● **Task instructions**: Starting from the line containing "Click the S6 store location pin", give again every line through the end of the entries, word for word. Pictures stay out of the copy.

--- Dataset excerpts ---

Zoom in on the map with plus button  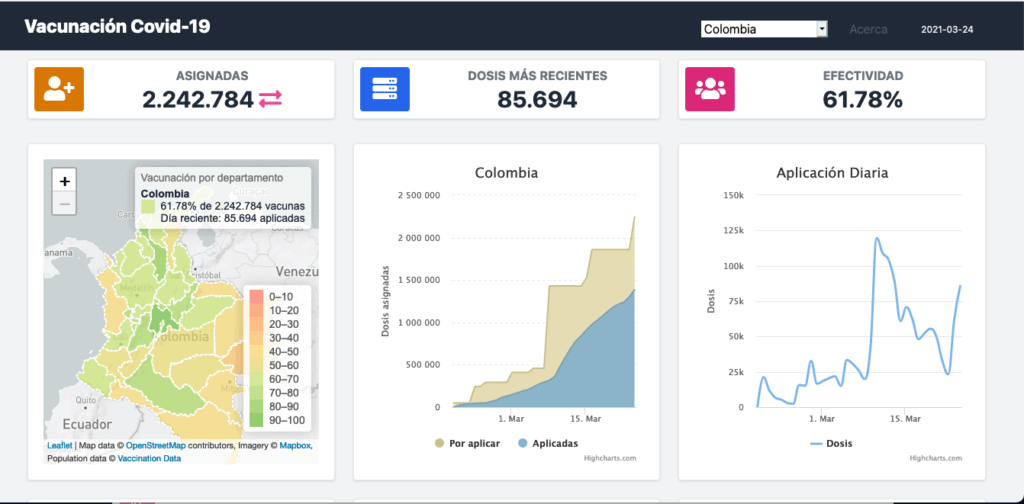(64, 181)
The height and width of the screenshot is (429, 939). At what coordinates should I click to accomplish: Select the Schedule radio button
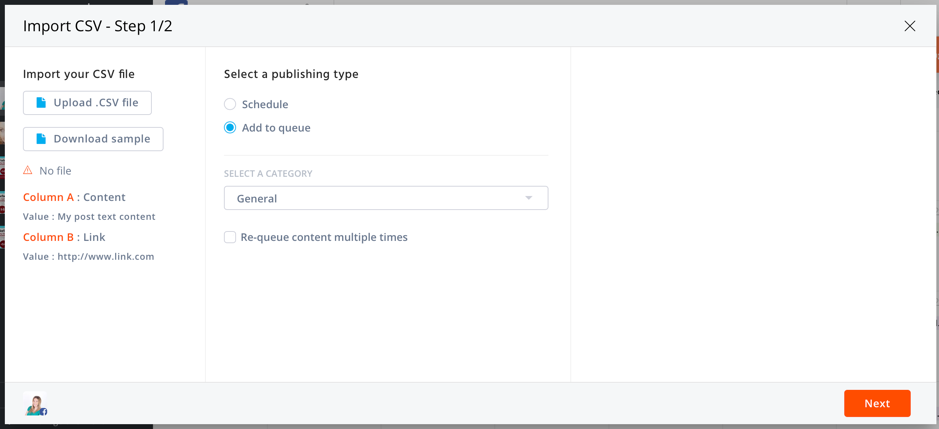tap(230, 104)
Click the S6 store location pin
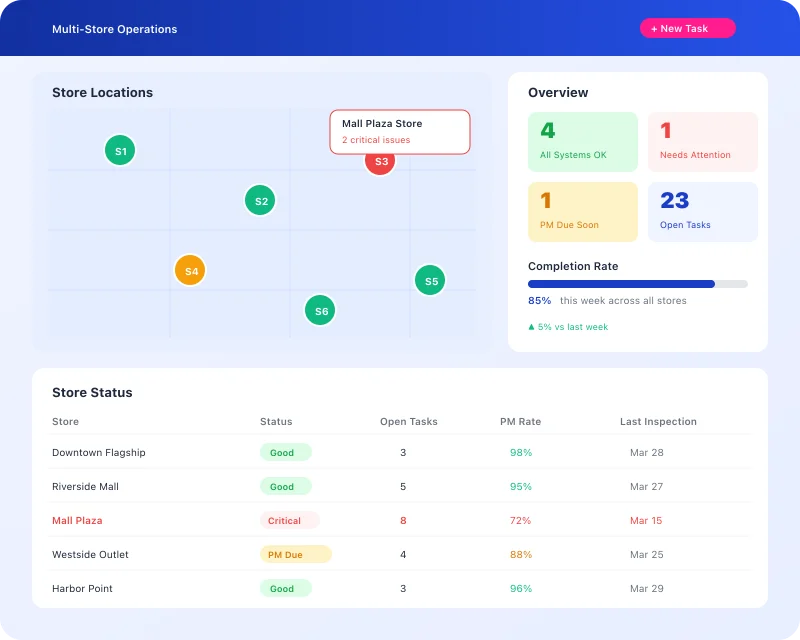Viewport: 800px width, 640px height. pos(320,311)
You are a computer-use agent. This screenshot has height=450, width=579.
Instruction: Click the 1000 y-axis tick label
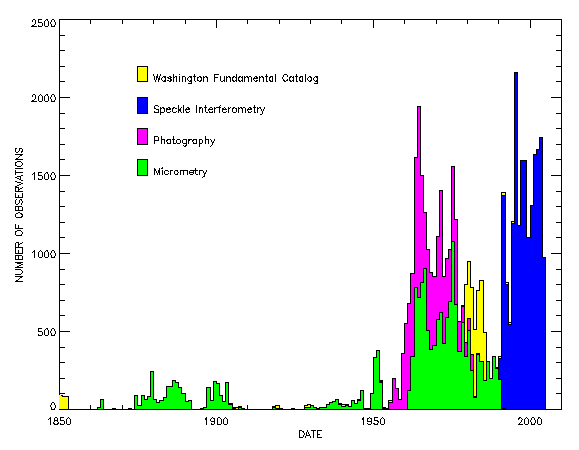(x=43, y=254)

---

● **Task solution**:
Click the S6 store location pin
Viewport: 800px width, 640px height. pos(320,311)
You are a computer-use agent. This screenshot has height=450, width=579.
Instruction: Click the 1000 y-axis tick label
(x=43, y=254)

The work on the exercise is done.